What the exercise asks
Every line from the beginning of the data through the line containing "1270x952 pixels." should be reproduced exactly, and no further lines should be output.

--- Record set ---

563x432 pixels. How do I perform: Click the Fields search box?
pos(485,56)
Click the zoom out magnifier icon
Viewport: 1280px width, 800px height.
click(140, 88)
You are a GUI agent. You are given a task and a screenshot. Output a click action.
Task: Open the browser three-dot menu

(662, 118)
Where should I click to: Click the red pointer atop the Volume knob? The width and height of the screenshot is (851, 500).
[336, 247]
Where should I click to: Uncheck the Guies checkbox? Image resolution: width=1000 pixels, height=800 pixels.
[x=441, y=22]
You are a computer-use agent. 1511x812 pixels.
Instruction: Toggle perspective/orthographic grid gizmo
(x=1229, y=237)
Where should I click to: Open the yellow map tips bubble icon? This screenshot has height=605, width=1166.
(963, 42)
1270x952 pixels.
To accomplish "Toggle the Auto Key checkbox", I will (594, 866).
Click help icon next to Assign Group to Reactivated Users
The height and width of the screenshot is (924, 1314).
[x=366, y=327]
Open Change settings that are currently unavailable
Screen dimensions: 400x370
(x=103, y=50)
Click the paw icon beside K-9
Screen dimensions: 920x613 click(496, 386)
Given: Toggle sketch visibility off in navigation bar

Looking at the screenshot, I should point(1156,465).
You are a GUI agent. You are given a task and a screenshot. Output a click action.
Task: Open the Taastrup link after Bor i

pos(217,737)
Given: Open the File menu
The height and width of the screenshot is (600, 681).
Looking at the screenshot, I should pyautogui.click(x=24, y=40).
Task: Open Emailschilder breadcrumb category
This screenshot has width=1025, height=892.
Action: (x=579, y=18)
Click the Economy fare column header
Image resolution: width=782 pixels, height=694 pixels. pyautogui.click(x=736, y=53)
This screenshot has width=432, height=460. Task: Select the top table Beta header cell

---

Output of the exercise
563x432 pixels. How do I perform: Click the Fields search box?
pos(485,56)
Click the zoom out magnifier icon
Viewport: 1280px width, 800px height.
click(140, 88)
You are a GUI agent. You are given a task and a screenshot. Output a click action.
Task: Open the browser three-dot menu

(662, 118)
Where should I click to: Click the red pointer atop the Volume knob? The width and height of the screenshot is (851, 500).
[336, 247]
Where should I click to: Uncheck the Guies checkbox? Image resolution: width=1000 pixels, height=800 pixels.
[x=441, y=22]
You are a computer-use agent. 1511x812 pixels.
Instruction: Toggle perspective/orthographic grid gizmo
(x=1229, y=237)
Where should I click to: Open the yellow map tips bubble icon? This screenshot has height=605, width=1166.
(963, 42)
1270x952 pixels.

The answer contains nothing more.